Makahla co-hosted our medical racism focus groups and an Instagram Live about navigating government benefits. She also produces her own content about disability advocacy - you can follow her @makahlajackson!
she/her | Patient Expert
I am a chronically ill young professional based out of the Washington D.C. area working in behavioral health and patient advocacy. Having been diagnosed with short bowel syndrome in infancy and unable to absorb nutrition orally, I was dependent on Parenteral Nutrition until I received an isolated small bowel transplant. Despite these challenges, I've both traveled and lived internationally, am a graduate of Boston University, and I currently work outside of Washington D.C. as a Supervising Vocational Specialist. In this role, I coordinated a team that aids individuals with mental illness in obtaining and maintaining employment.

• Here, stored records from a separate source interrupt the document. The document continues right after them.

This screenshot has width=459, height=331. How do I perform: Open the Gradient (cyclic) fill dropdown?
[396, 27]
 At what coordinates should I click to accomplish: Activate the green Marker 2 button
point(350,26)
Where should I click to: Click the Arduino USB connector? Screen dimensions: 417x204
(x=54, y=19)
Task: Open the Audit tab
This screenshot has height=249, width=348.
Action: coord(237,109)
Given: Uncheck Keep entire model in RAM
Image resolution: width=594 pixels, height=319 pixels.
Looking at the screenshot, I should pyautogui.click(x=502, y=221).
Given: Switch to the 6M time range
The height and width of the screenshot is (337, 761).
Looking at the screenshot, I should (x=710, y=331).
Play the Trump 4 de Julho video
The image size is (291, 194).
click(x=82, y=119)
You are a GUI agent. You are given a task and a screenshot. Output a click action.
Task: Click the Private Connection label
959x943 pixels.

Combining my expertise in behavioral health with my lived experience of navigating multiple tertiary hospitals firsthand has led me down the path of studying the impact of medical trauma and medical PTSD on patients and their treatment outcomes. In preparation for a PhD in medical trauma, I founded the organization POP! where I host patient-led discussion groups on all things medical PTSD in an effort to learn what providers need to know about the mental health side of the patient experience.

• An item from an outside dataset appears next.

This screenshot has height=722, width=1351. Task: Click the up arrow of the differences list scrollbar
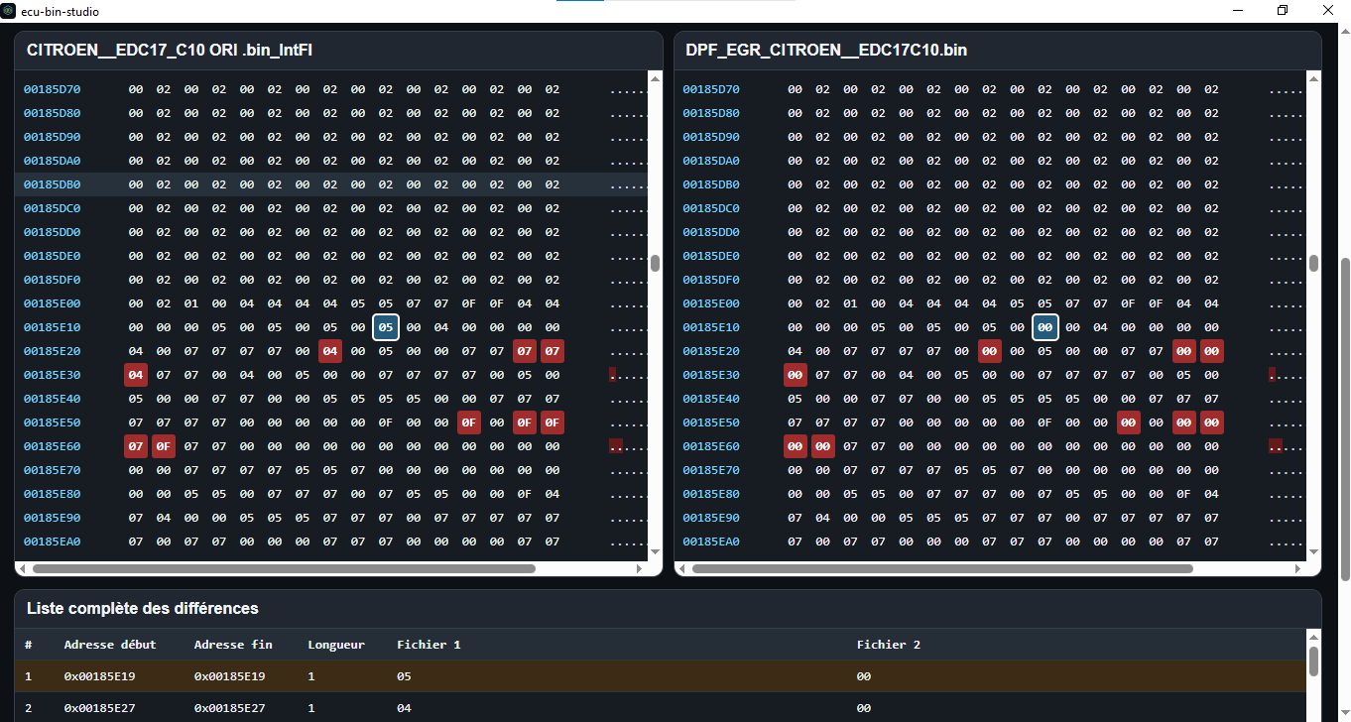[1314, 638]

she/her | Focus Group Co-Host
I've been part of body acceptance communities for over a decade, and I see every day the damage that occurs when fat people are denied quality healthcare due to their body size. It's vital that people in large and very large bodies be able to access weight-neutral and equitable healthcare. I'm getting involved with Standard of Care to help represent fat folks and advocate for our care.
Lindley co-hosted one of our weight bias focus groups and is extremely involved in the body acceptance community - check out her amazing work: @bodyliberationwithlindley and bodyliberationphotos.com
she/her | Film Production
My name is Daisy Friedman, and I'm an Omaha, Nebraska native currently studying Film and Television at the University of California - Los Angeles's School of Theatre, Film, and Television. My screenplay, "Come As You Are" was a semi-finalist at the Omaha Film Festival and the Los Angeles Student Film Awards. As a triple organ transplant recipient, I am so thrilled to be able to work on a documentary that shines a light on the disparities of the American healthcare system.